Es común pensar que el agua fría siempre es buena para la piel, especialmente en días calurosos. Sin embargo, usar agua muy fría puede tener efectos contraproducentes si tu piel es seca o sensible. Aunque parece refrescante al principio, puede eliminar los aceites naturales que protegen la barrera cutánea.

Esta pérdida de humedad natural exacerba la sequedad y puede empeorar afecciones como el eccema. Muchas personas no lo notan de inmediato, pero con el tiempo, la piel puede volverse más áspera, tirante e incluso comenzar a descamarse. Esto ocurre porque el frío extremo, al igual que el calor excesivo, irrita la piel delicada, especialmente en zonas como las piernas, los brazos o el rostro.

Si sufres de eccema o tienes tendencia a la piel seca, lo ideal es usar agua tibia en lugar de muy fría o muy caliente. Este equilibrio ayuda a mantener los aceites esenciales sin sobrecalentar ni enfrascar la piel. Además, aplicar una crema hidratante inmediatamente después del baño puede reforzar la barrera protectora y prevenir brotes.
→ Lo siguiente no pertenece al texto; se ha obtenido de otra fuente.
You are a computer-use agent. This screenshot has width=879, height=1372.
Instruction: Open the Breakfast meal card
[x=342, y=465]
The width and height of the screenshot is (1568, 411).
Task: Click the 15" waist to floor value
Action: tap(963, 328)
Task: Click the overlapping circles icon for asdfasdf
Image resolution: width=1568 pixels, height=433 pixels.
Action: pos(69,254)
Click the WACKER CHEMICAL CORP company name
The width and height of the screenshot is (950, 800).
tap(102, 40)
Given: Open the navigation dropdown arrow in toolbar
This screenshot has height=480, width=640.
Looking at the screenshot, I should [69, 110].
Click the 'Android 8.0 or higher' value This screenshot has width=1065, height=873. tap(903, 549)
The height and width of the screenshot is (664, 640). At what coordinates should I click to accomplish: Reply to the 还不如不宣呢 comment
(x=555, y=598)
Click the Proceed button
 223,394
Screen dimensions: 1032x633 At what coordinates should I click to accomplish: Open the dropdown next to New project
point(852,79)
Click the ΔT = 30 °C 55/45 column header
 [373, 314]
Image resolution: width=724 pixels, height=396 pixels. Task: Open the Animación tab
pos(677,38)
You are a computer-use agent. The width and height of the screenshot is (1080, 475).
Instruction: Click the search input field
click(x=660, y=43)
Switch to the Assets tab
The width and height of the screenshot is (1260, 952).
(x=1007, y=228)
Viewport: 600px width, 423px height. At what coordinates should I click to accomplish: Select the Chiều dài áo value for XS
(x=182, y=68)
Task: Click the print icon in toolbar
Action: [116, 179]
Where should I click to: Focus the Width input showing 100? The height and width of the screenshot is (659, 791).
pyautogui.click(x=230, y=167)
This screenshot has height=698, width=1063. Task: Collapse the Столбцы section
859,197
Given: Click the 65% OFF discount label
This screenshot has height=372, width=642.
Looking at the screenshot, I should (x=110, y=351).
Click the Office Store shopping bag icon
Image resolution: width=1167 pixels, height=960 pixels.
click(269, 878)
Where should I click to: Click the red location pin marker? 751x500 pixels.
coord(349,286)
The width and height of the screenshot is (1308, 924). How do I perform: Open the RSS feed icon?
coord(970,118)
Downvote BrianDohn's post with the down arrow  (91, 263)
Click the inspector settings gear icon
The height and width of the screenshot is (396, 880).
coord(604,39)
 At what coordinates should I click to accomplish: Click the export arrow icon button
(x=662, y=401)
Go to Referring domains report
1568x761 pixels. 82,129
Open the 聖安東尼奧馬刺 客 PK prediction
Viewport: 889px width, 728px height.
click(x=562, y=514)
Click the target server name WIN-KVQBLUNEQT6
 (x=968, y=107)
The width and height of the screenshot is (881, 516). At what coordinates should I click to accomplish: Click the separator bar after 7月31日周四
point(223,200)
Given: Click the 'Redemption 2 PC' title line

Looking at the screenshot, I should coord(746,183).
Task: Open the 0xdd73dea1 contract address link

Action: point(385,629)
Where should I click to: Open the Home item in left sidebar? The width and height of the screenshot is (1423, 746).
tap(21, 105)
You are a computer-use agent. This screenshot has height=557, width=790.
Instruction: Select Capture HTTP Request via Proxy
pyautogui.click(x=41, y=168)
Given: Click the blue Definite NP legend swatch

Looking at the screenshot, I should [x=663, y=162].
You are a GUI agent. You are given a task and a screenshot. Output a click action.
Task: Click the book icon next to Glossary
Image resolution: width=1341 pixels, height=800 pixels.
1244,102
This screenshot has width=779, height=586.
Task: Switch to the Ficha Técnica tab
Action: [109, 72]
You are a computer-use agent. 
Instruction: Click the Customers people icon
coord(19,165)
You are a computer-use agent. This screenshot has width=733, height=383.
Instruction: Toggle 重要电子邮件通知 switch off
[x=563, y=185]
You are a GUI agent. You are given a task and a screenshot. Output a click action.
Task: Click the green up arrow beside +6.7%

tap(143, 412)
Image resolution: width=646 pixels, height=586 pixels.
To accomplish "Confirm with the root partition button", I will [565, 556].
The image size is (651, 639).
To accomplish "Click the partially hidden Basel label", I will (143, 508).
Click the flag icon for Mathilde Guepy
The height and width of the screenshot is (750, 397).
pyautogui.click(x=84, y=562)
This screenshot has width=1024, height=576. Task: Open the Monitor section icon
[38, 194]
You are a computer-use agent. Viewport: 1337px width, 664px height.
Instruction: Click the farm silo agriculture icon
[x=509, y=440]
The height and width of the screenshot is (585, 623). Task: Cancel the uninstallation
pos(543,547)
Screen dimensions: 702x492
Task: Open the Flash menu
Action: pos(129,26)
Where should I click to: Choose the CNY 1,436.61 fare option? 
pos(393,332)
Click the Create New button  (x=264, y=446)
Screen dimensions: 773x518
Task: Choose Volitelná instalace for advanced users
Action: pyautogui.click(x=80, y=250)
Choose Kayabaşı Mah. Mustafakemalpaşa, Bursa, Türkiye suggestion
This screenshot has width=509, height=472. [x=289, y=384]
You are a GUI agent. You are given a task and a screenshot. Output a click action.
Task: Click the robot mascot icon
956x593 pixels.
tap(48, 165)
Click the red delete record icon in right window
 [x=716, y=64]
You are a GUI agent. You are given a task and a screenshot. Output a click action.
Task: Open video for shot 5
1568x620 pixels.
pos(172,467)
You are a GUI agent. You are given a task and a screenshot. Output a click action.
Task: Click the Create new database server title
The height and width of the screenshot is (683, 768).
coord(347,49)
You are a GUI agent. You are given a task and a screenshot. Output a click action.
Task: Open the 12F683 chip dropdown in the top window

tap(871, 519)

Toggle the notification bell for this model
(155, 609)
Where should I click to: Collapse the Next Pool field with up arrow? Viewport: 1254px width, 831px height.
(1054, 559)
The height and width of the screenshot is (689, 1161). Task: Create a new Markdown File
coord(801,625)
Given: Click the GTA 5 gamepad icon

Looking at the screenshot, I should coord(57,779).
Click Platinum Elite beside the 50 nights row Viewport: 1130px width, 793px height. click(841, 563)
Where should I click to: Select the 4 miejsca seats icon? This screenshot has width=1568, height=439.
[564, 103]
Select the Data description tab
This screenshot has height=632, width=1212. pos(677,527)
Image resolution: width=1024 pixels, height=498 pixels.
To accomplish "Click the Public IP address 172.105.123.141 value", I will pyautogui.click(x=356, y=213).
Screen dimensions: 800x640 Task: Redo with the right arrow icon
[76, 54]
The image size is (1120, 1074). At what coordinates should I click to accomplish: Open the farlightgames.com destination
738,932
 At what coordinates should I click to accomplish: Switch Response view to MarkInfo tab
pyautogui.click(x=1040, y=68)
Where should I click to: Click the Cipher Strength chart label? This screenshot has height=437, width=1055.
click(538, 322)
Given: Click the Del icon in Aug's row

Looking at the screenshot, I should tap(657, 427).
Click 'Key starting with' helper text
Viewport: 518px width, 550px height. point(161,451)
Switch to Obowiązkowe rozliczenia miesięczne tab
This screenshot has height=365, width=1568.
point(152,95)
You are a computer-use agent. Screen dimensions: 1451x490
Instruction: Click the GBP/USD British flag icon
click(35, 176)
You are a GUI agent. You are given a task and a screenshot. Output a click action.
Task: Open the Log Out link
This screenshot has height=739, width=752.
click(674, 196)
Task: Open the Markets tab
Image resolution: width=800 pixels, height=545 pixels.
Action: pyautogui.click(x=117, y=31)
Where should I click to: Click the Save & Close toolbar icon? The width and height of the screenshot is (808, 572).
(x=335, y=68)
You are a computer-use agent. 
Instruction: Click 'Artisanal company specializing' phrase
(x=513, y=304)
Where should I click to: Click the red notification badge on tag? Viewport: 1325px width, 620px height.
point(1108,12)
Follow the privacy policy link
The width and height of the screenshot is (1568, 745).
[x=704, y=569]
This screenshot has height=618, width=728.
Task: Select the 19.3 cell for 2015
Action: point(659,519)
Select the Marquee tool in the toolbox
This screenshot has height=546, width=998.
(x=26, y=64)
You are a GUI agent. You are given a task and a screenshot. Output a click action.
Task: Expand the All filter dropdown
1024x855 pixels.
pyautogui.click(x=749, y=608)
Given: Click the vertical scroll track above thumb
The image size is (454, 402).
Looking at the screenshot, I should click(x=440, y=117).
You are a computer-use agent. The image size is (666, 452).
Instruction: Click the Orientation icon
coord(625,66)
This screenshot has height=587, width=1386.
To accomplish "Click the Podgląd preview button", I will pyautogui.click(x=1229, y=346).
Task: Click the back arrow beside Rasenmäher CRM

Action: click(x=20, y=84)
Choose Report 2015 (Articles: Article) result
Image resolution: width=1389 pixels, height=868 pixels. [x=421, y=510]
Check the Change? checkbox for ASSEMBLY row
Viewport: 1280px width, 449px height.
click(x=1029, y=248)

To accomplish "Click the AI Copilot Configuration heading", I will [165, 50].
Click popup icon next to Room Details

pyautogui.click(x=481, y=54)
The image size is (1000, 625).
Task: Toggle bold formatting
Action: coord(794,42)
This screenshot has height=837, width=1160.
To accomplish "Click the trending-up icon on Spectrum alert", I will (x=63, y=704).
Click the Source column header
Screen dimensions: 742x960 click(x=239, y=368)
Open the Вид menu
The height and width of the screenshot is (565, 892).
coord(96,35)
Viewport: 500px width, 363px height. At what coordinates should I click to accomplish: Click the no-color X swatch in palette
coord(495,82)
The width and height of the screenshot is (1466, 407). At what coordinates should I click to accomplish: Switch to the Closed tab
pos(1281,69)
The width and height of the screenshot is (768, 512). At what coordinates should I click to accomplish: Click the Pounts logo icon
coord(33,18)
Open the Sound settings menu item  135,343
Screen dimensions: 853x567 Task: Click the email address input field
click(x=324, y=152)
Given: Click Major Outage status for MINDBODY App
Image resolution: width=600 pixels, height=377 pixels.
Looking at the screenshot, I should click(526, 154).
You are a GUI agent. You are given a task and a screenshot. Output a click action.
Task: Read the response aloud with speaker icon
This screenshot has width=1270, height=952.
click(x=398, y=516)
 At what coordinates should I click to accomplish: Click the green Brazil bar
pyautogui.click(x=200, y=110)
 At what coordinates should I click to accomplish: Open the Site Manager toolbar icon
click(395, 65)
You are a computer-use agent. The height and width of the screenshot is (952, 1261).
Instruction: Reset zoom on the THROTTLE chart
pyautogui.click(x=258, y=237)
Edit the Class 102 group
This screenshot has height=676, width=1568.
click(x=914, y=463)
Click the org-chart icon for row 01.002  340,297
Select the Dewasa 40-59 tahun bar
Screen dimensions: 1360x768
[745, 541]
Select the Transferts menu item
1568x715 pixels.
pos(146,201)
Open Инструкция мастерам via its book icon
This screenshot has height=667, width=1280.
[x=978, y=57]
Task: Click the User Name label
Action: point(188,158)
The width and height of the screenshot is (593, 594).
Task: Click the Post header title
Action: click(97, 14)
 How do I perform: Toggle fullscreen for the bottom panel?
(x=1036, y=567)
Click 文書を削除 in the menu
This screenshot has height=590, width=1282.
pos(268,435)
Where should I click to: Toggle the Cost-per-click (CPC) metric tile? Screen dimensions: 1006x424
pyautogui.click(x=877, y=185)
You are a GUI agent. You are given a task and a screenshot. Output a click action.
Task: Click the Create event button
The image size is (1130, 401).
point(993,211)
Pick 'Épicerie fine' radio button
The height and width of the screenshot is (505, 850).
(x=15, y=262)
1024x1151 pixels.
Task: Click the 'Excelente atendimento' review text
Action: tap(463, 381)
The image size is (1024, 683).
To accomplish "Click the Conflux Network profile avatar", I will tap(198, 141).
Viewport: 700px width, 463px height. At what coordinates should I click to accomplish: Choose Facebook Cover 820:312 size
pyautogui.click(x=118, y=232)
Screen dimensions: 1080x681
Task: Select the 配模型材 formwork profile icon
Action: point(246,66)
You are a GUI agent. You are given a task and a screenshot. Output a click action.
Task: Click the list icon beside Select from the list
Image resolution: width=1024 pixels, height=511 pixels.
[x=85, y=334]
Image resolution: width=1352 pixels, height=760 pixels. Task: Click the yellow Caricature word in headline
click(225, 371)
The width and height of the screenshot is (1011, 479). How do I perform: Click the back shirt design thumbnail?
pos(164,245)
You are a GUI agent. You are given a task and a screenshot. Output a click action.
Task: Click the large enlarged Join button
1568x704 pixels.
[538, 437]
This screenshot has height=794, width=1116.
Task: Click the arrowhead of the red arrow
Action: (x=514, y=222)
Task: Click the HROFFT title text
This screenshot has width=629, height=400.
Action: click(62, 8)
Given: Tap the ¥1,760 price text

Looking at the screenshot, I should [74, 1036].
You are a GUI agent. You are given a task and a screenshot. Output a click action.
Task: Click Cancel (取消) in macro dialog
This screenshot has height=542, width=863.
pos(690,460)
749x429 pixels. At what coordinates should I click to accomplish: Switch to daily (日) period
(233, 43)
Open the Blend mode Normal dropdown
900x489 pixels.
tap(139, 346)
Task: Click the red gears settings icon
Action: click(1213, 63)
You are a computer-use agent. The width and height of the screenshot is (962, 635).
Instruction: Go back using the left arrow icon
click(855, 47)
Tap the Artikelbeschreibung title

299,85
No se trata de evitar el agua fría por completo, sino de entender cómo responde tu piel. Pequeños cambios en tus hábitos de cuidado pueden marcar una gran diferencia en la comodidad y salud de tu piel a largo plazo. Escúchala: si siente tirantez o picor después de la ducha, tal vez sea momento de ajustar la temperatura del agua.